• _EXERCISE AIM_: Repeat exactly the lines below that lie between the line with "You are a GUI agent. The screenshot is 390×1205." and the line with "add line (80, 467)", counting both of those lines as part of the answer.

• _DATA EXCERPTS_:

-*-*-

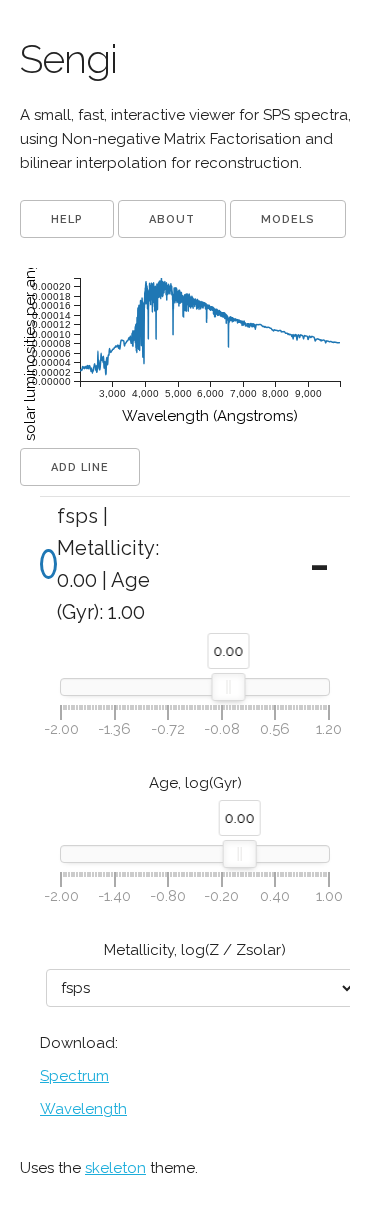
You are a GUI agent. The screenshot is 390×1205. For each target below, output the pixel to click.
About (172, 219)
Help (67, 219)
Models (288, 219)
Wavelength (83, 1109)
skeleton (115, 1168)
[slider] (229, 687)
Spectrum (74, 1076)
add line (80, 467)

-*-*-

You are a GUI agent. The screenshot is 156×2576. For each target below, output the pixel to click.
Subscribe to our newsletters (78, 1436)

-*-*-

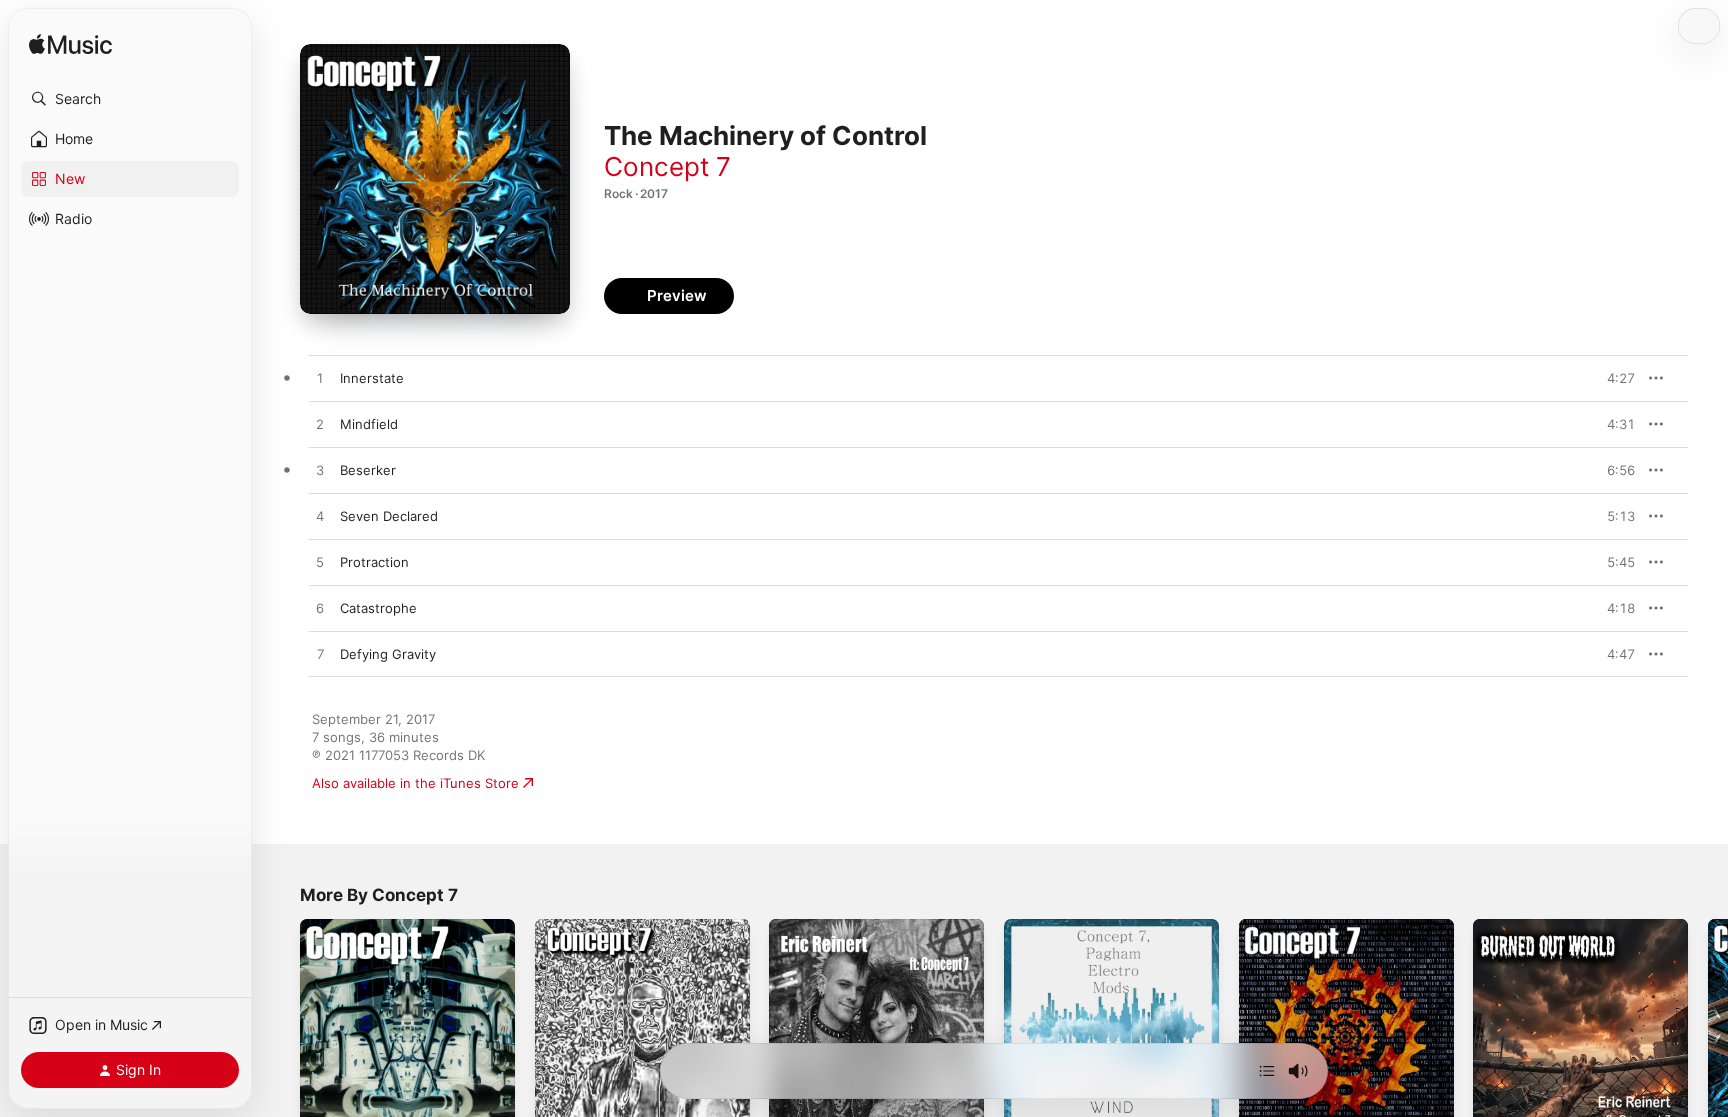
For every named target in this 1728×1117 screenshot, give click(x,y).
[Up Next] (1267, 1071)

-*-*-

• _EXERCISE RESULT_:
You are a GUI agent. The screenshot is 390×1205. For each target below, output the pixel to click.
About (172, 219)
Help (67, 219)
Models (288, 219)
Wavelength (83, 1109)
skeleton (115, 1168)
[slider] (229, 687)
Spectrum (74, 1076)
add line (80, 467)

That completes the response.